_THE DATA_:
- Opening Delimiter -
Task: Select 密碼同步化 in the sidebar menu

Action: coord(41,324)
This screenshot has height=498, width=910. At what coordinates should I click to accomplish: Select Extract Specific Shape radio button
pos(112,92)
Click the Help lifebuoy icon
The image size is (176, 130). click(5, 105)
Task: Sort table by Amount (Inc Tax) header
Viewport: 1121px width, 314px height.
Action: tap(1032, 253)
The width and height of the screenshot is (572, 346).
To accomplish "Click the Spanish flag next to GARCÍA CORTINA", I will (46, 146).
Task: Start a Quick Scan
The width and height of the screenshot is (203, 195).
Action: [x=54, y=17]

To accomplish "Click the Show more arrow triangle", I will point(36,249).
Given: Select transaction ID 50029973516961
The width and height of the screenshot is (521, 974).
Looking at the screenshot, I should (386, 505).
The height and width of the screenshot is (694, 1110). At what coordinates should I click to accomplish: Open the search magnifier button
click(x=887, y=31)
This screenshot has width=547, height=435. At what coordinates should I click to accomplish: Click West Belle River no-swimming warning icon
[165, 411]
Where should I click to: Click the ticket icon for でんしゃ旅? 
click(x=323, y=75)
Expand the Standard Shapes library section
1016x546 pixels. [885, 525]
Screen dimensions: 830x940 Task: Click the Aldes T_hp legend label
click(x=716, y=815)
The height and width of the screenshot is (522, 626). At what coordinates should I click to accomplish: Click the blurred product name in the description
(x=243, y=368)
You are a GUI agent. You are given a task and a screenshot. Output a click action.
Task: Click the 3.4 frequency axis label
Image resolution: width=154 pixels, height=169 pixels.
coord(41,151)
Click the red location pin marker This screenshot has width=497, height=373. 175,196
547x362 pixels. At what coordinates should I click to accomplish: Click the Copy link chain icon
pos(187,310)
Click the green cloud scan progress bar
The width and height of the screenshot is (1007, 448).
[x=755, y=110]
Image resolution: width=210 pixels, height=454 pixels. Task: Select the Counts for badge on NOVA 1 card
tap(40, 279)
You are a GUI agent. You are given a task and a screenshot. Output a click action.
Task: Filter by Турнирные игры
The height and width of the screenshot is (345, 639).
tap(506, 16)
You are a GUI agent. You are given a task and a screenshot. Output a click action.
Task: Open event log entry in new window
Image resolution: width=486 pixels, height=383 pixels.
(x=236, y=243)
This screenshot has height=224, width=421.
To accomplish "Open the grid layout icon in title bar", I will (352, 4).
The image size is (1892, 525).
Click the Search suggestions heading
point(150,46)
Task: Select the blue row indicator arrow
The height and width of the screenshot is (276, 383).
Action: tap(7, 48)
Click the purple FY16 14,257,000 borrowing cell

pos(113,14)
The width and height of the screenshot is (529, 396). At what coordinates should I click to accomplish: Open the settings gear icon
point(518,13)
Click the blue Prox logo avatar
- Closing Delimiter -
_THE PROBLEM_:
Every line above with the string "blue" in it needs to be copied.

_RESPONSE TO THE EXERCISE_:
Task: Select the blue row indicator arrow
Click the blue Prox logo avatar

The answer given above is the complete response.